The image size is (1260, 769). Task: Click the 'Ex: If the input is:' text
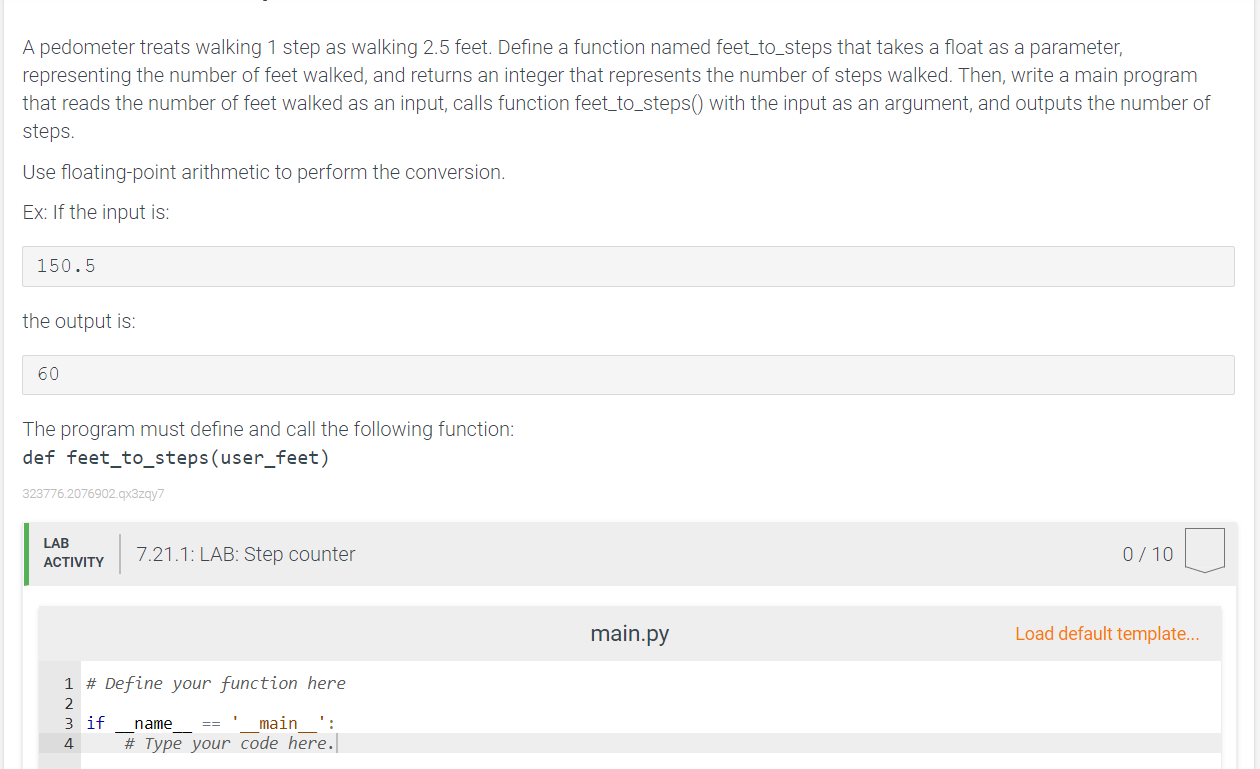click(96, 212)
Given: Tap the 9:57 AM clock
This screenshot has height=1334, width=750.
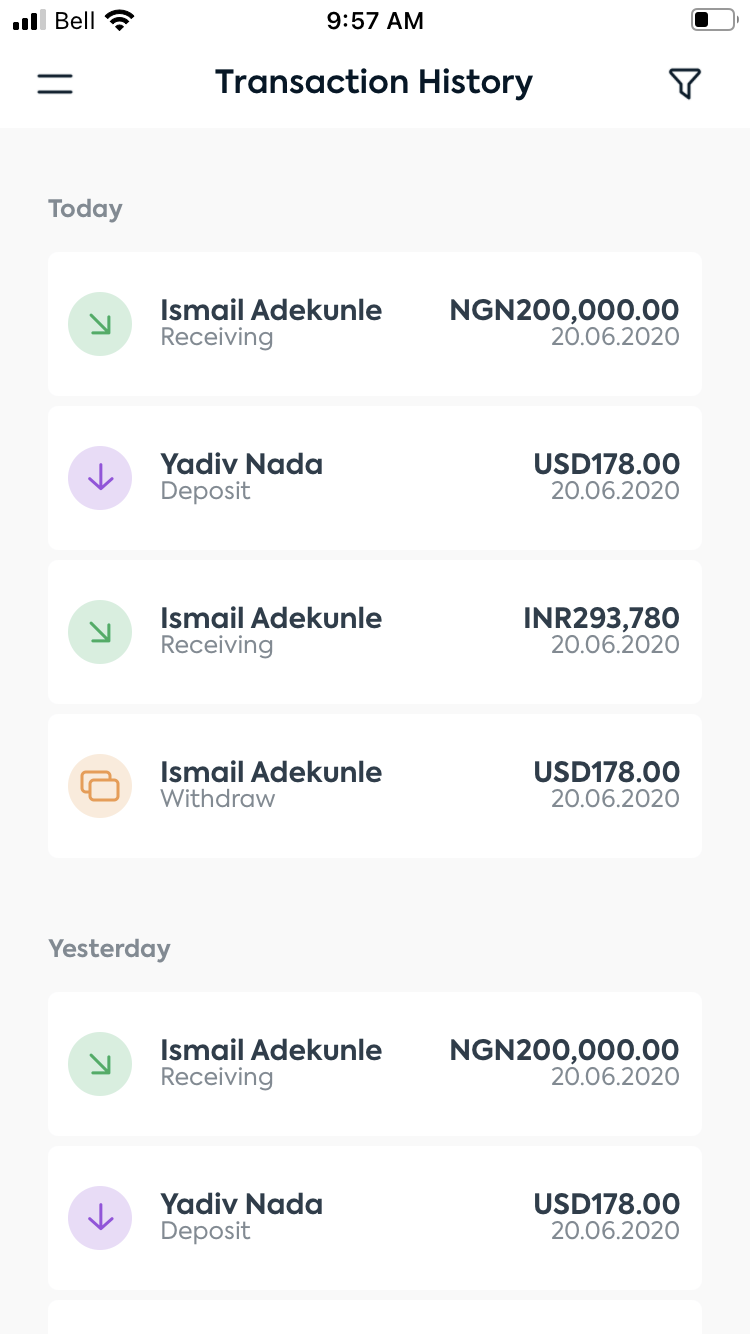Looking at the screenshot, I should click(x=375, y=21).
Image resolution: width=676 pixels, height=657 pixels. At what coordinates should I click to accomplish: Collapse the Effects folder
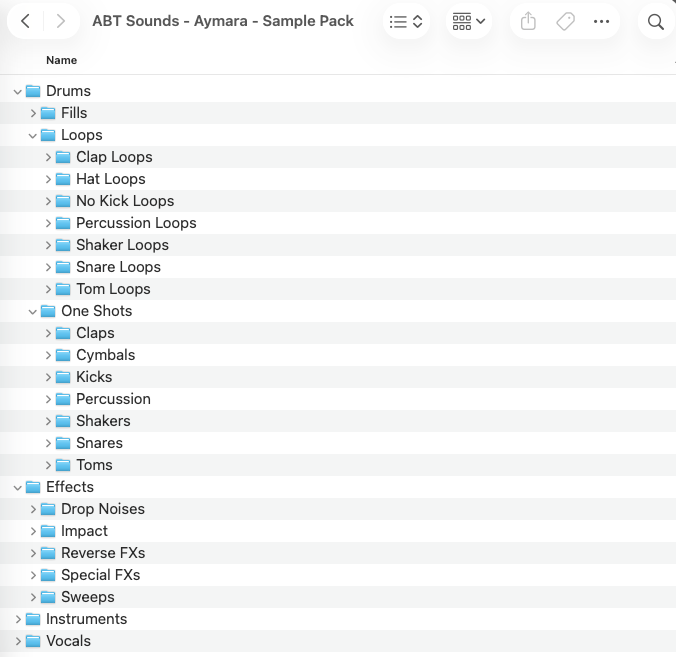tap(18, 487)
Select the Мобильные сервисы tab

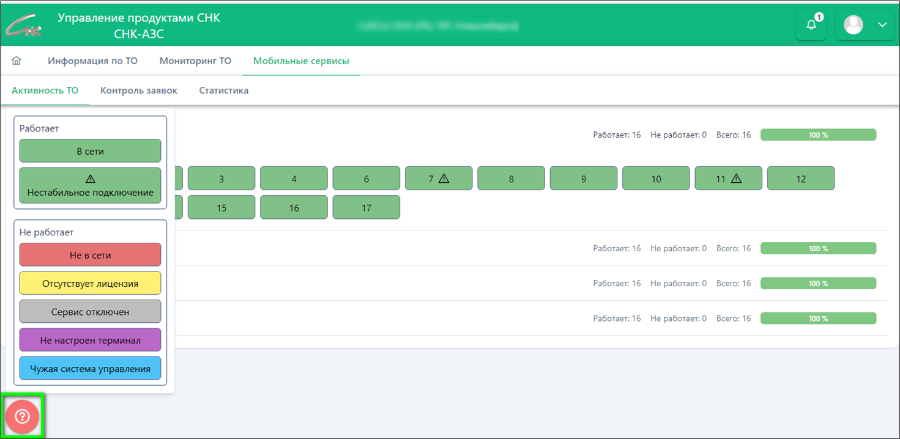301,61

- - - -

# [ABOUT THIS EXERCISE]
From the line containing "Image resolution: width=676" to the last line of the listing above, transcribe each line exactly, skipping the pictures.

# [REPLY TO THE TASK]
Image resolution: width=676 pixels, height=657 pixels. At what coordinates should I click to accomplish: Collapse the Effects folder
tap(18, 487)
Select the Мобильные сервисы tab

301,61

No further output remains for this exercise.